Après quelques pièces énergiques du dernier album et J’pas un cowboy, Lisa LeBlanc a « chanté d’la marde » avec ses tantes qui formaient la « chorale du bonheur », pour « la toune la moins préférée de ma mère ».

Voir ses tantes chanter le refrain d’Aujourd’hui, ma vie c’est d’la marde en même temps que la foule était un moment épique.

Elle s’est ensuite payé un autre trip en voulant devenir la première femme à faire un solo de banjo sur les Plaines. « J’espère que je me fourrerai pas », a-t-elle rigolé.

Les fils se sont touchés lorsque Voivod est venu faire Gold Diggin' et Ace Of Spades, avec elle, alliant brillamment son folk trash au métal pesant.

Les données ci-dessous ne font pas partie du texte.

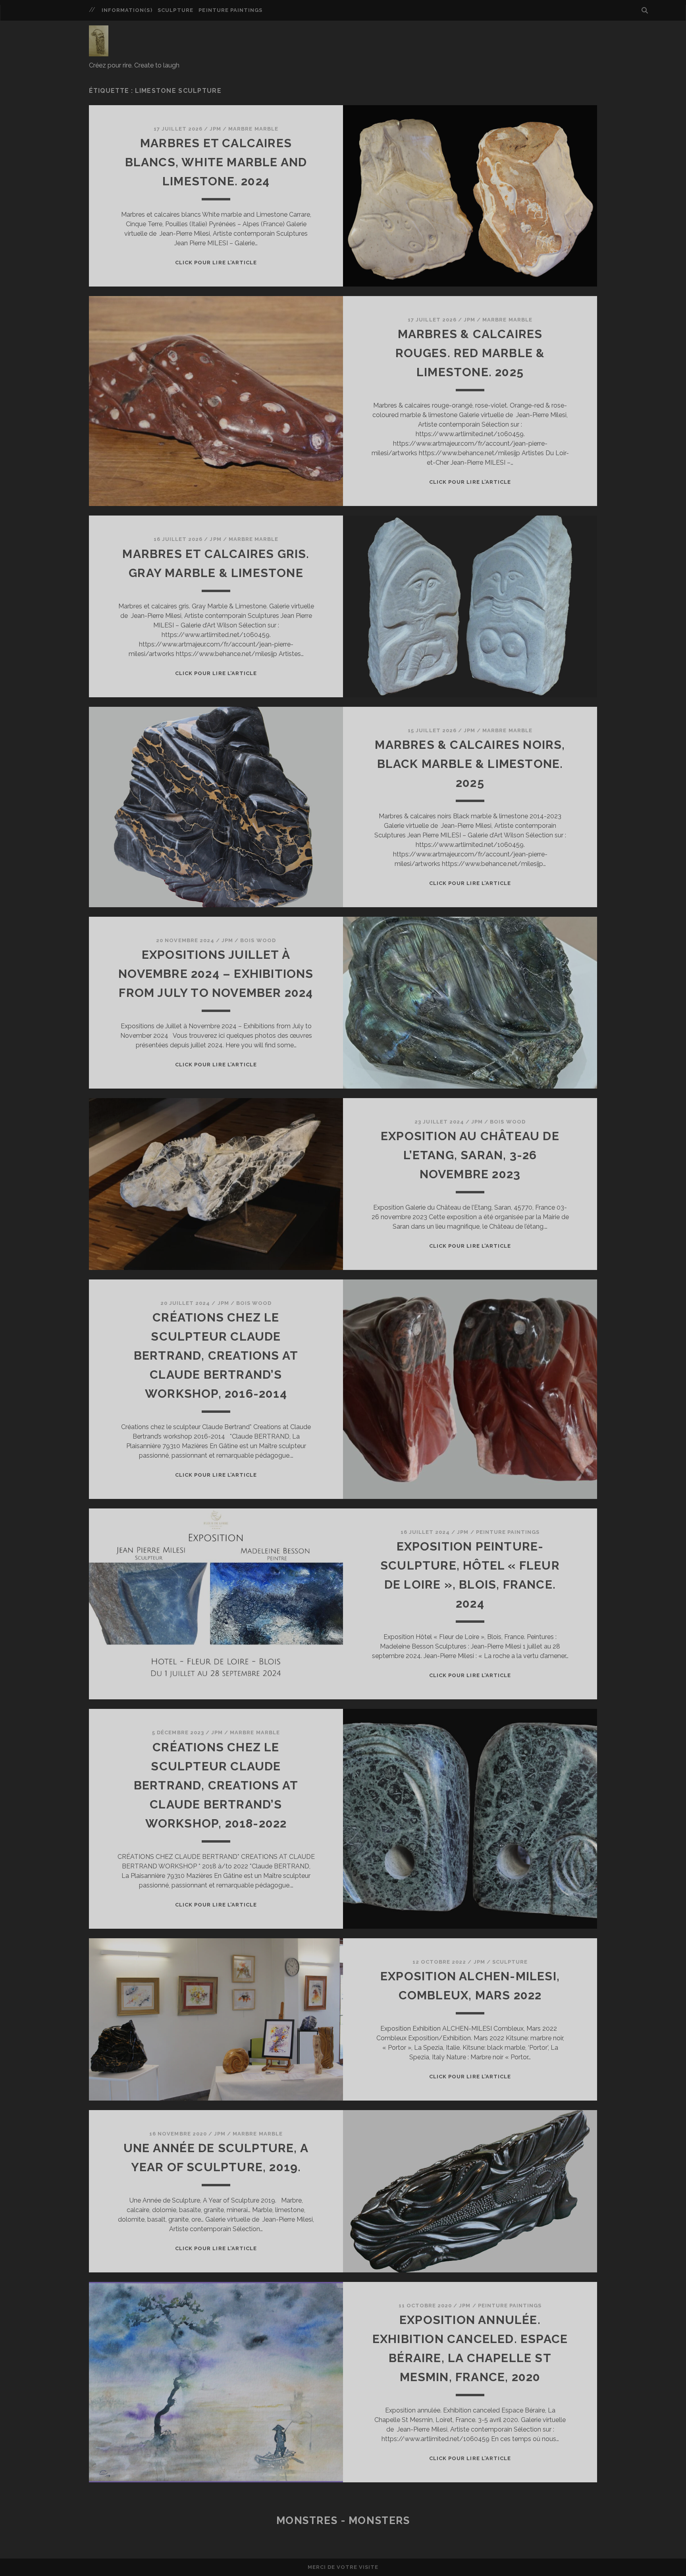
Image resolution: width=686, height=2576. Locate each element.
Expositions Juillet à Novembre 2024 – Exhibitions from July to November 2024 (215, 974)
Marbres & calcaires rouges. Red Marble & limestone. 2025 (470, 353)
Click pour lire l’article (216, 262)
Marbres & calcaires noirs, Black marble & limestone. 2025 (470, 764)
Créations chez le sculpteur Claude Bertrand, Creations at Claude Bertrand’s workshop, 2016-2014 (216, 1355)
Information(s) (127, 10)
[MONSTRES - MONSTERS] (98, 53)
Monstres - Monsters (343, 2520)
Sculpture (175, 10)
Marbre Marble (253, 129)
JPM (215, 129)
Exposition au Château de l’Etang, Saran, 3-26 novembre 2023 (470, 1155)
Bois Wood (258, 940)
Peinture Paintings (230, 10)
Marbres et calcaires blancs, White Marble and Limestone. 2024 (216, 162)
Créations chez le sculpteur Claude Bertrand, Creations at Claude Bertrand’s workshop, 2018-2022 (216, 1785)
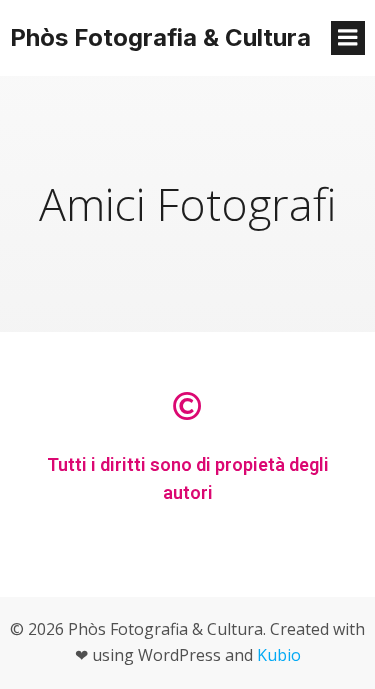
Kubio (279, 655)
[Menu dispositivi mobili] (348, 38)
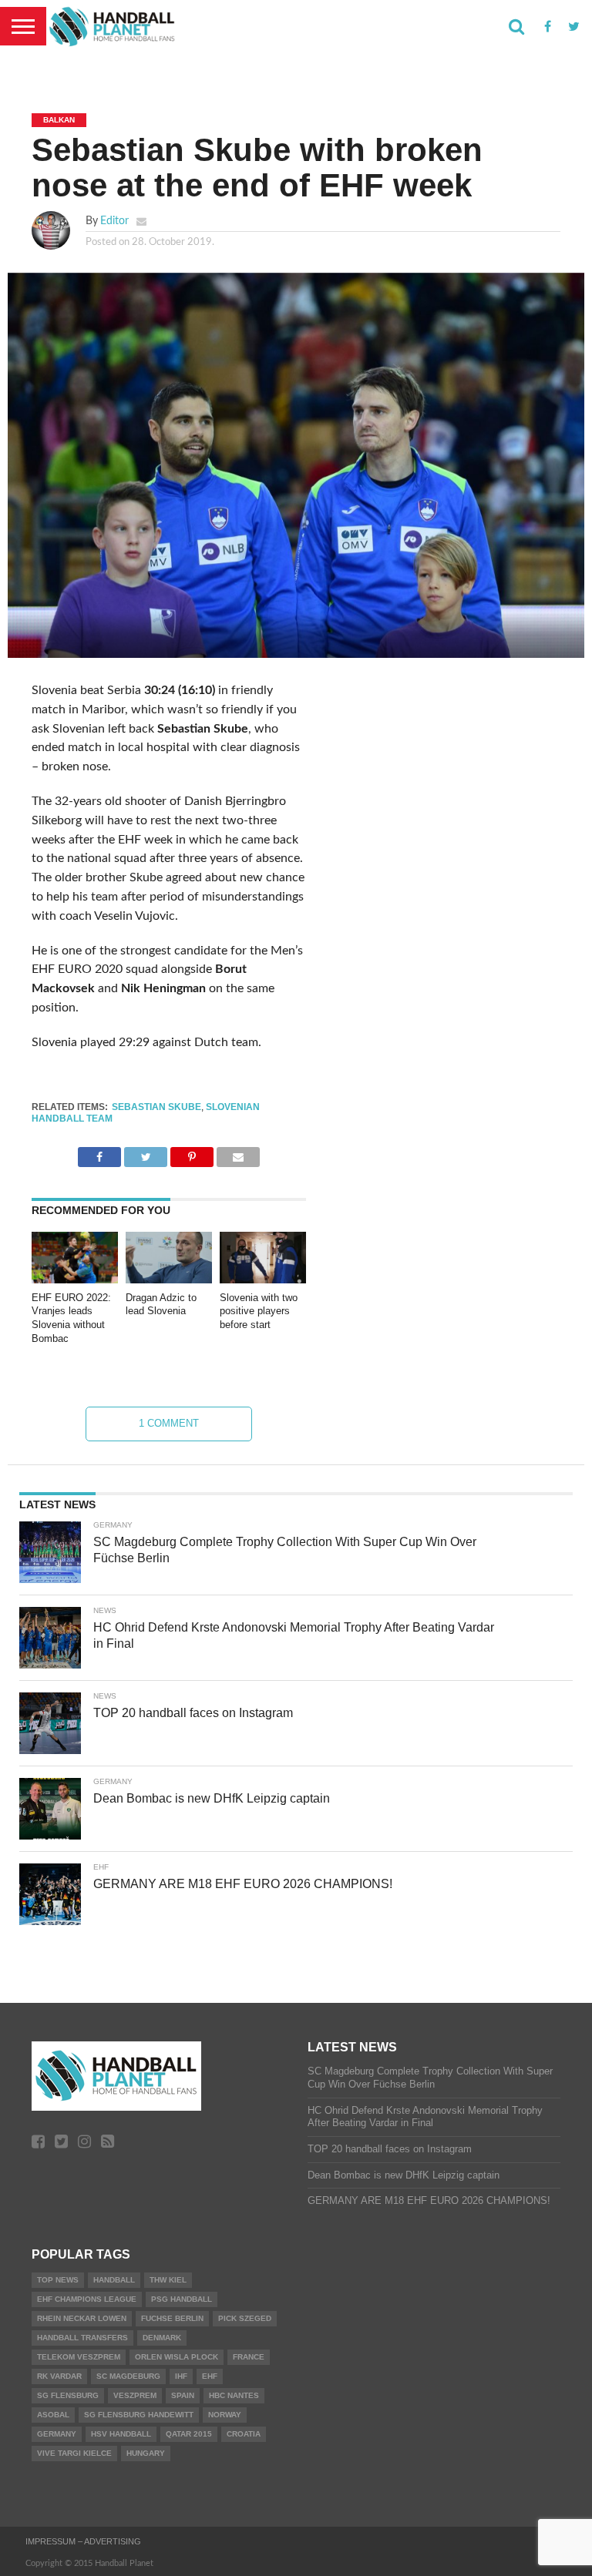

Non, le duo n’est pas si improbable que ça.

Lisa LeBlanc peut être aussi explosive que touchante. Quel beau moment attendrissant lorsqu’elle a invité sa mère à chanter Kraft Dinner au rappel. On a su d’où provenait son timbre de voix si particulier.

Les Goules, avec les couilles

 

En première partie, on a renoué avec le groupe coloré Les Goules, mené par un Keith Kouna en grande forme qui a annoncé les couleurs de la soirée : on allait avoir tout un party.

Toujours costumées, Les Goules ont mis de l’avant les pièces punk rock de leur dernier album, Coma, lancé l’an dernier après huit ans d’absence.

On a pu constater que Les Goules n’avaient rien perdu de leur audace, y allant de « fuck you » et de solos de clavier avec les couilles, la signature de Rabin Kramaslabovitch.